# tractor ID



## steve19438 (Aug 29, 2017)

can someone ID this machine for me?
thanks.


----------



## pogobill (Jan 31, 2012)

steve19438 said:


> can someone ID this machine for me?
> thanks.
> View attachment 35576


Can't see the attachment very well, but I'd say it was a Simplicity Sunstar 20 GTH. Probably a 1992-1994 model!?! Simplicity made this 








as well as these.....








An Agco Allis ( above)









and the Deutz-Allis as well.


----------



## steve19438 (Aug 29, 2017)

thanks !!!!!


----------



## steve19438 (Aug 29, 2017)

pogobill said:


> Can't see the attachment very well, but I'd say it was a Simplicity Sunstar 20 GTH. Probably a 1992-1994 model!?! Simplicity made this
> View attachment 35579
> 
> as well as these.....
> ...


a few pics. where would the serial number be?


----------



## pogobill (Jan 31, 2012)

I haven't the slightest... don't have one, but my guess would be on a sticker under the hood, or under the seat.

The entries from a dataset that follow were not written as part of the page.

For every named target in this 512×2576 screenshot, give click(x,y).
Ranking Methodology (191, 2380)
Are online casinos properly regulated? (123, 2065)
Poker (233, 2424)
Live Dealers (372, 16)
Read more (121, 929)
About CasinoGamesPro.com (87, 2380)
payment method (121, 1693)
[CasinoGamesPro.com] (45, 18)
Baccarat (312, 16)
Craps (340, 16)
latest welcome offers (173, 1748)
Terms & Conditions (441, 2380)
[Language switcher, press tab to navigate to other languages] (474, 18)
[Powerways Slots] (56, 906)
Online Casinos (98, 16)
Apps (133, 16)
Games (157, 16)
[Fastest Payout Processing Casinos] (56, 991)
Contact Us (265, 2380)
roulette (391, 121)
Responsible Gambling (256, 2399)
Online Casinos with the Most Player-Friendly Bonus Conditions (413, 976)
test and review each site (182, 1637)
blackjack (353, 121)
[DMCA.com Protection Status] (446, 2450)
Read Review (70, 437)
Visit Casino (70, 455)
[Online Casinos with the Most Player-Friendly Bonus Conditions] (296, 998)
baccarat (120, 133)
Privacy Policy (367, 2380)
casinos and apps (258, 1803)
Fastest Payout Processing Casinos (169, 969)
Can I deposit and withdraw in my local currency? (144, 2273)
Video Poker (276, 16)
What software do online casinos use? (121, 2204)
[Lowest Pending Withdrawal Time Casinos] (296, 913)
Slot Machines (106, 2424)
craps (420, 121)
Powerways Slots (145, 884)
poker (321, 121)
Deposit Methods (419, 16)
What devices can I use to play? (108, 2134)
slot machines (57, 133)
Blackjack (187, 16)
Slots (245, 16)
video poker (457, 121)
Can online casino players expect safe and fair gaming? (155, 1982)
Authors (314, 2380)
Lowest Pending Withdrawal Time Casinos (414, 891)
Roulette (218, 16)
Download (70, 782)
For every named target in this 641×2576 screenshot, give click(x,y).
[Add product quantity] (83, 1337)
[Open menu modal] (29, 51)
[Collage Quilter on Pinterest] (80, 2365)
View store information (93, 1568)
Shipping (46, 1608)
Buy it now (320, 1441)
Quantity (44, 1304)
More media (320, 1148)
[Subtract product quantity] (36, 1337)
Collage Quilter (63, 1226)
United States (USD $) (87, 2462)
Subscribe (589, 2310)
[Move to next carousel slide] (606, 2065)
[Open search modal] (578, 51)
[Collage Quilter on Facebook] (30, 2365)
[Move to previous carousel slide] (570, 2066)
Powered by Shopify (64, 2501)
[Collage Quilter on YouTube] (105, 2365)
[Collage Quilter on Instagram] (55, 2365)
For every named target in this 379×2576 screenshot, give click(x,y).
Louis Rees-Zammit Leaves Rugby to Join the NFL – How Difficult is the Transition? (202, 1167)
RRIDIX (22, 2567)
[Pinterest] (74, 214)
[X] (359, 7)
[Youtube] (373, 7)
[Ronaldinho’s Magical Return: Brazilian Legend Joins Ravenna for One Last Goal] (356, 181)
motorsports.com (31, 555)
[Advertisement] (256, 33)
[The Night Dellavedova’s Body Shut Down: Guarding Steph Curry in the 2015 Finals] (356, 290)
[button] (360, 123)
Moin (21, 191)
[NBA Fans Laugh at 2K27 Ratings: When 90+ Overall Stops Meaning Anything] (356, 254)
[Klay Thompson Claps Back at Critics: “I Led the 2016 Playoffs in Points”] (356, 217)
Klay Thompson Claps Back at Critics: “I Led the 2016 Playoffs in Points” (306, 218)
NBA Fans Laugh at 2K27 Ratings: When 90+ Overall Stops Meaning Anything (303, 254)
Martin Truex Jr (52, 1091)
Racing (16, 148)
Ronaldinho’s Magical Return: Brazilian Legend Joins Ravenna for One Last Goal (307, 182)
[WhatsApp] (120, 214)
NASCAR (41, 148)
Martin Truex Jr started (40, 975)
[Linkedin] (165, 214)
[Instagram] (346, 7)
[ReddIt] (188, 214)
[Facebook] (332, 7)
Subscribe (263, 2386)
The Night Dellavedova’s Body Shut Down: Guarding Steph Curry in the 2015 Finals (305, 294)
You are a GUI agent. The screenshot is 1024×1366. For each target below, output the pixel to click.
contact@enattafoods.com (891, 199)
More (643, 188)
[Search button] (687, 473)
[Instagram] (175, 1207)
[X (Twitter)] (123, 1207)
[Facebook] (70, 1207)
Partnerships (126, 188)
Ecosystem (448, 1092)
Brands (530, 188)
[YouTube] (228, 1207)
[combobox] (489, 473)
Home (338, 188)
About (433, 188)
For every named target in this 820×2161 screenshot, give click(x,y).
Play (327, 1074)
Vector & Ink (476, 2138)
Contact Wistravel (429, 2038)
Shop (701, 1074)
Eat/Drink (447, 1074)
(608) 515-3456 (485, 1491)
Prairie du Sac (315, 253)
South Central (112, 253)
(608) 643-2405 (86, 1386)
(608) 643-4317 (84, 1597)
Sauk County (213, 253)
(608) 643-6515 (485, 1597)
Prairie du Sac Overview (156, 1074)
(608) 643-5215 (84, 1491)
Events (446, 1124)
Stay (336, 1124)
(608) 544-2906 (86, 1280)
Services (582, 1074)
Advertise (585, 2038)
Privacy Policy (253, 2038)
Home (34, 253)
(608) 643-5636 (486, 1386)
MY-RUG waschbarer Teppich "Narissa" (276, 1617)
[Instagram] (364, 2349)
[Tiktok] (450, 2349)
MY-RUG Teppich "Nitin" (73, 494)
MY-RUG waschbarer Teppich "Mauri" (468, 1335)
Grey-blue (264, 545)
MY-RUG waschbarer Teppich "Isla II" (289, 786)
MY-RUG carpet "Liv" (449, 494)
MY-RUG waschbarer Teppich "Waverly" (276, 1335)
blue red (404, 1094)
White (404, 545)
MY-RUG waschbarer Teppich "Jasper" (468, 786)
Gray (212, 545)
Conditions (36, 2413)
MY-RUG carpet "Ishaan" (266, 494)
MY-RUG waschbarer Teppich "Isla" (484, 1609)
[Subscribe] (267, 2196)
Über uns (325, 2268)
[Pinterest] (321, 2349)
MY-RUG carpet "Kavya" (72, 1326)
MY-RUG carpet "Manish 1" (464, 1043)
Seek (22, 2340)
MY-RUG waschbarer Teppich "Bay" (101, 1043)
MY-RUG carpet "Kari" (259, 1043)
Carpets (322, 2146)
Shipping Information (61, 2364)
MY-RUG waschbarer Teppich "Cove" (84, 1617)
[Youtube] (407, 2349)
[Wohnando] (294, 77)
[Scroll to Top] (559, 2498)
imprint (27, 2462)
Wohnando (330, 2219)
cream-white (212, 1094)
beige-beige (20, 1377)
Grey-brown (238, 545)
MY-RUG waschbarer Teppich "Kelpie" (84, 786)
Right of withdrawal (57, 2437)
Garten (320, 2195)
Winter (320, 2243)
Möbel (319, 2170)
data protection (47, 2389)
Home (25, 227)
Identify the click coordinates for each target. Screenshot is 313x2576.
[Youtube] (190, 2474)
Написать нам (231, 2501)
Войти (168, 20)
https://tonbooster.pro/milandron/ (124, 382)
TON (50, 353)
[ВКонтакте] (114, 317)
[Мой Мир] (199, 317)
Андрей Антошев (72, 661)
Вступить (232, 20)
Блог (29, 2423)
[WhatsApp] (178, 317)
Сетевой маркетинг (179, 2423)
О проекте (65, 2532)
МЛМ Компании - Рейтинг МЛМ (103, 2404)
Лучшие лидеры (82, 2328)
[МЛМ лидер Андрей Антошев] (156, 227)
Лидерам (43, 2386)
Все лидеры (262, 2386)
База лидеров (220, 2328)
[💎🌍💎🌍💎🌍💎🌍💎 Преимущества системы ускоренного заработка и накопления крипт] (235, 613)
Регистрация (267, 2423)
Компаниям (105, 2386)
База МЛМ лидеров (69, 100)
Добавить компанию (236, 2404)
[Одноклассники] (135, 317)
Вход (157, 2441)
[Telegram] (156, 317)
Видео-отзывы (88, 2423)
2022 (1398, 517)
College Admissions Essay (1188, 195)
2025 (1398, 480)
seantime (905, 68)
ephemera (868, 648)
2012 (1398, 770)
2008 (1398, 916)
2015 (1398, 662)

Most place a sticker under the seat.


----------



## pogobill (Jan 31, 2012)

Or here 
https://www.simplicitymfg.com/na/en_us/support/need-help/tractors.html


----------



## steve19438 (Aug 29, 2017)

I found it on a sticker on the frame by the left front tire. unfortunately the middle two number are gone.


----------



## pogobill (Jan 31, 2012)

Perhaps post a picture of the tag, along with your interpretation of the information. Maybe someone can help you pin it down.


----------